Preguntas frecuentes

¿Puedo elegir entre el PEM y el concurso ordinario?

No. El PEM es obligatorio y exclusivo para quienes cumplan los requisitos del art. 685 TRLC. No existe posibilidad de optar por el concurso ordinario si la empresa es una microempresa en el sentido legal. Si se solicita concurso ordinario sin advertir esta circunstancia, el juzgado reconducirá el expediente.

¿Qué pasa si la empresa tiene un solo trabajador y 800.000 euros de facturación?

No puede acogerse al PEM, porque supera el umbral de volumen de negocio de 700.000 euros (aunque no supere el de pasivo). Para tramitar el concurso deberá seguir el procedimiento ordinario del TRLC o, si el pasivo es inferior a 350.000 euros, podría revisarse si cumple ese umbral alternativo.

¿Pueden los acreedores bloquear el plan de continuación?

El plan de continuación requiere la aprobación de la mayoría del pasivo afectado. Si los acreedores que representan más del 50 % del pasivo ordinario lo rechazan, el plan no puede imponerse y el procedimiento puede convertirse en liquidación. No obstante, el juez tiene instrumentos para valorar si la oposición es abusiva o contraria al interés general.

¿El SEM es accesible para empresas sin conocimientos técnicos?

El Ministerio de Justicia ha publicado guías informativas e instrucciones a través de la Orden JUS/1333/2022. En la práctica, la gestión del expediente digital requiere el apoyo de un abogado familiarizado con la plataforma: errores en los formularios o en la documentación aportada pueden generar incidencias que retrasen el procedimiento significativamente.
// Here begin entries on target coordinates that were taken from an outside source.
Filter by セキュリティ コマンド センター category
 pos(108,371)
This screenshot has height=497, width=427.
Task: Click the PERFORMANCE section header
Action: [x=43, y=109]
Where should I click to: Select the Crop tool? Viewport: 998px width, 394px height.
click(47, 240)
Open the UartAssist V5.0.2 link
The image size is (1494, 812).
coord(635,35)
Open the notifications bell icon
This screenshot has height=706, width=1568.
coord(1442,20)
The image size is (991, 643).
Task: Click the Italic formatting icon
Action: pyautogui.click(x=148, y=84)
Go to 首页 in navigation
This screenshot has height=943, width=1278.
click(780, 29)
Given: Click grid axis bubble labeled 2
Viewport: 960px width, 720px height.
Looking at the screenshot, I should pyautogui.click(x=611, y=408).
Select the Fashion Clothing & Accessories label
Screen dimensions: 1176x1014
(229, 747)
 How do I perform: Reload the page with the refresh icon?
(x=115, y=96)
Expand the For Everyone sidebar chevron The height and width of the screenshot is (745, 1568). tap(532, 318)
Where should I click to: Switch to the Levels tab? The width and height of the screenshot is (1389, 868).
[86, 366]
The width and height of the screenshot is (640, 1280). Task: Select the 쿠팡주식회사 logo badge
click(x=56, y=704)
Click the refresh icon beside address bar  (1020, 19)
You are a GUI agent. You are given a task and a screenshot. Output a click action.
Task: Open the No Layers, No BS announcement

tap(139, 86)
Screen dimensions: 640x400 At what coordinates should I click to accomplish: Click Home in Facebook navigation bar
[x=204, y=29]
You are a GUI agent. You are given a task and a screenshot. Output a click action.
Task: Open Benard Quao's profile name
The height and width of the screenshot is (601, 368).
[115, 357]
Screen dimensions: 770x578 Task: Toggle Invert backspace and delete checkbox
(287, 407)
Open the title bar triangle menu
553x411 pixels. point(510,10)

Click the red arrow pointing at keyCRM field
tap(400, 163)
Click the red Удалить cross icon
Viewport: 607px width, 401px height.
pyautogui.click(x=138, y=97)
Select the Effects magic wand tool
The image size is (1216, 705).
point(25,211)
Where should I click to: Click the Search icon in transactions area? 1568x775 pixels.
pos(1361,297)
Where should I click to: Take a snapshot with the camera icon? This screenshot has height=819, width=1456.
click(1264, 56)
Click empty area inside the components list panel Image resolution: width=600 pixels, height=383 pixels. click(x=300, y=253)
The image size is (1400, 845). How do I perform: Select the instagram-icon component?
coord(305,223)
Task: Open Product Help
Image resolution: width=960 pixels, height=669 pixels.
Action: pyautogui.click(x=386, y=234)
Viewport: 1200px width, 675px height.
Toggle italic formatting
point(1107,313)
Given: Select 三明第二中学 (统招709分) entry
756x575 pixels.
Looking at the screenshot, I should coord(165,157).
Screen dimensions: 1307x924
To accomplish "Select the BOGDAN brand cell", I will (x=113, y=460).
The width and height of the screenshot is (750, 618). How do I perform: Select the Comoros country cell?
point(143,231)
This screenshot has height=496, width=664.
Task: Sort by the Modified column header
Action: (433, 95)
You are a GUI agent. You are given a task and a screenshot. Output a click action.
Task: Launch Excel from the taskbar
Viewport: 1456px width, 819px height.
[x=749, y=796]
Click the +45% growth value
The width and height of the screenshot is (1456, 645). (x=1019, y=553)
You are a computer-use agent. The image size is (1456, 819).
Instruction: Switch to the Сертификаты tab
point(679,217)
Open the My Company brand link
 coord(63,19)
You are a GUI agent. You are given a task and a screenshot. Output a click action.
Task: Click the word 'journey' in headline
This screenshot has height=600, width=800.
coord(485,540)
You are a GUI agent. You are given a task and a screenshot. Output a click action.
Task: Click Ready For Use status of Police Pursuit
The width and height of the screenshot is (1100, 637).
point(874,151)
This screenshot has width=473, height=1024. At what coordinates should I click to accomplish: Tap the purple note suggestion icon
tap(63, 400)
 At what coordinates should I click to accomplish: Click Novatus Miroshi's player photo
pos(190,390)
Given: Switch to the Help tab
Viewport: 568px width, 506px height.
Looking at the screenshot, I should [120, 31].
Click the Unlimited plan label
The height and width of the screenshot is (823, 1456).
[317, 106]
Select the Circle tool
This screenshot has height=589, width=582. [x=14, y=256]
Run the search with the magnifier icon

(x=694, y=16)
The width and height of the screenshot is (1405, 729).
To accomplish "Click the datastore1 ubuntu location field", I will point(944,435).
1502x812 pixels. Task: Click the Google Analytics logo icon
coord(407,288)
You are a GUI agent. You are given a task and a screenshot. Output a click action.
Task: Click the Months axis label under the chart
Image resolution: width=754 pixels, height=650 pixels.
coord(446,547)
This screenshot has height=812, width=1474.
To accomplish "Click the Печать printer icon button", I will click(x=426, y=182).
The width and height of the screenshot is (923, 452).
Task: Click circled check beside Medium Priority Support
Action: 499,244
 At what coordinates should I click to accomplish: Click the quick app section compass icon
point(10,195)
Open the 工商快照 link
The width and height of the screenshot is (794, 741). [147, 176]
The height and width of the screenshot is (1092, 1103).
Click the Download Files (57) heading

¿Puede una sociedad en PEM de continuación obtener financiación nueva?

Sí. La Ley prevé que los créditos concedidos al deudor durante el PEM de continuación puedan tener la consideración de créditos contra la masa si así lo acuerda el juez, lo que les otorga preferencia de cobro y reduce el riesgo para el financiador. Es un instrumento diseñado específicamente para facilitar la llegada de liquidez durante el proceso de reestructuración.